DUBAI, United Arab Emirates — The United Arab Emirates has awarded a South Korean consortium a prized $20-billion deal to build nuclear reactors in the oil-rich country.

DUBAI, United Arab Emirates — The United Arab Emirates has awarded a South Korean consortium a prized $20-billion deal to build nuclear reactors in the oil-rich country.

Emirates Nuclear Energy Corp. said Sunday it chose the Korean team because it was “best equipped to fulfil the government’s partnership requirements.” The state-run company valued the deal for four 1,400-megawatt reactors at about $20 billion.

The winning bid, led by Korea Electric Power Corp., beat out proposals from a French team and one led by the United States and Japan. The Korean consortium includes Samsung, Hyundai, Doosan Heavy Industries, Japan’s Toshiba and Westinghouse, the UAE’s official WAM news agency reported.

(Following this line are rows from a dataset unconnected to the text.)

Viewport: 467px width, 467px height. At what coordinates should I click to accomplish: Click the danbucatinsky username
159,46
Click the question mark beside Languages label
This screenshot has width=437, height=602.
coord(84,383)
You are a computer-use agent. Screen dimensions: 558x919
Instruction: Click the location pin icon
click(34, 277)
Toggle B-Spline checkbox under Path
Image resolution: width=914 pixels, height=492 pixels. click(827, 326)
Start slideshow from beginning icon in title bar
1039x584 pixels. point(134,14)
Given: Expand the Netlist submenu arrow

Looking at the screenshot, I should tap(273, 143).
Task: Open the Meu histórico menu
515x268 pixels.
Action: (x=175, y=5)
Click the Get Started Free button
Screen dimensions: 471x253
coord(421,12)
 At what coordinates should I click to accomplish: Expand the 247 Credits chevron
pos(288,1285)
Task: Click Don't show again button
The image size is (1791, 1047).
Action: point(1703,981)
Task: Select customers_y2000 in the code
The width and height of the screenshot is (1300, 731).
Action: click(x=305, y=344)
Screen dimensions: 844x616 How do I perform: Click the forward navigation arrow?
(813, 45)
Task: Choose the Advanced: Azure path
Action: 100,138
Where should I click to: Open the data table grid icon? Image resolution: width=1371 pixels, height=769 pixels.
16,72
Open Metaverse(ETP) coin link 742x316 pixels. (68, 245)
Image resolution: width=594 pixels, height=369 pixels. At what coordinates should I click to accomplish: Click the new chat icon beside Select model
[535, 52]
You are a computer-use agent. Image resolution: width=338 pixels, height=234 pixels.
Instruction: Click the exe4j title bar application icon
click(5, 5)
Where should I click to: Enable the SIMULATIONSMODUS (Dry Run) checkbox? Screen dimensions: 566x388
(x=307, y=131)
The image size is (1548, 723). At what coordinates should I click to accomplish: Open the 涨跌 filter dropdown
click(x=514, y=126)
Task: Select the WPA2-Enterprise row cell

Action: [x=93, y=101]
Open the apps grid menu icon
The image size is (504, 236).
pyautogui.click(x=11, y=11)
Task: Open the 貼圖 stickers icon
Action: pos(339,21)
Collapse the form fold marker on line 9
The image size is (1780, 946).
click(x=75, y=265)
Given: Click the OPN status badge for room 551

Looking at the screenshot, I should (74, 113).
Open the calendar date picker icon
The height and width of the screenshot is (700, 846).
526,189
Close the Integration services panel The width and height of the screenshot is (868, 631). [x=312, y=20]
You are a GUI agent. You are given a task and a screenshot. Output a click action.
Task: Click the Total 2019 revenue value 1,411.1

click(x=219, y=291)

“We look forward to a long and productive relationship as we work toward powering the future growth of the UAE with low-carbon, peaceful nuclear energy,” ENEC chief executive Mohamed al-Hammadi said in a statement.

The UAE is the world’s third largest oil exporter but must import natural gas to run many of its existing power plants. It says its energy needs are expected to almost double by 2020.

The United States earlier this year signed an agreement with the UAE for the country to import, rather than produce, fuel for its nuclear reactors. The Emirates committed not to enrich uranium or reprocess spent nuclear fuel into plutonium, which is used in nuclear bombs.

Washington had promoted its plan to help the UAE develop peaceful nuclear power as a model of the kind of co-operation it would like to achieve with Iran, which the U.S. and its allies suspect is using a civilian program as a cover to develop an atomic weapons capability.

The UAE sits just across the Persian Gulf from Iran. Although the Arab state has long-standing commercial and cultural ties to Iran, it is also wary of Tehran’s nuclear ambitions.

The deal marks the first time that South Korea has exported a nuclear power plant. The Asian country’s Ministry of Knowledge Economy said the deal is expected to bring South Korea a total of about $40 billion from building the nuclear reactors and participating in their operation.

The ministry hailed the deal as the biggest single contract that the country has ever won overseas.

The deal “is seen as resulting from the UAE’s high appreciation for the competitiveness of Korean nuclear reactors,” the ministry said in a statement.

South Korea first introduced atomic power in 1978 and now has 20 nuclear reactors in operation. The country relies on atomic power for about 40 per cent of its electricity.

The Emirates has said it plans to begin construction on its nuclear plants in 2012.

ENEC said the first reactor should begin providing electricity in 2017. The remaining units are expected to come online by 2020.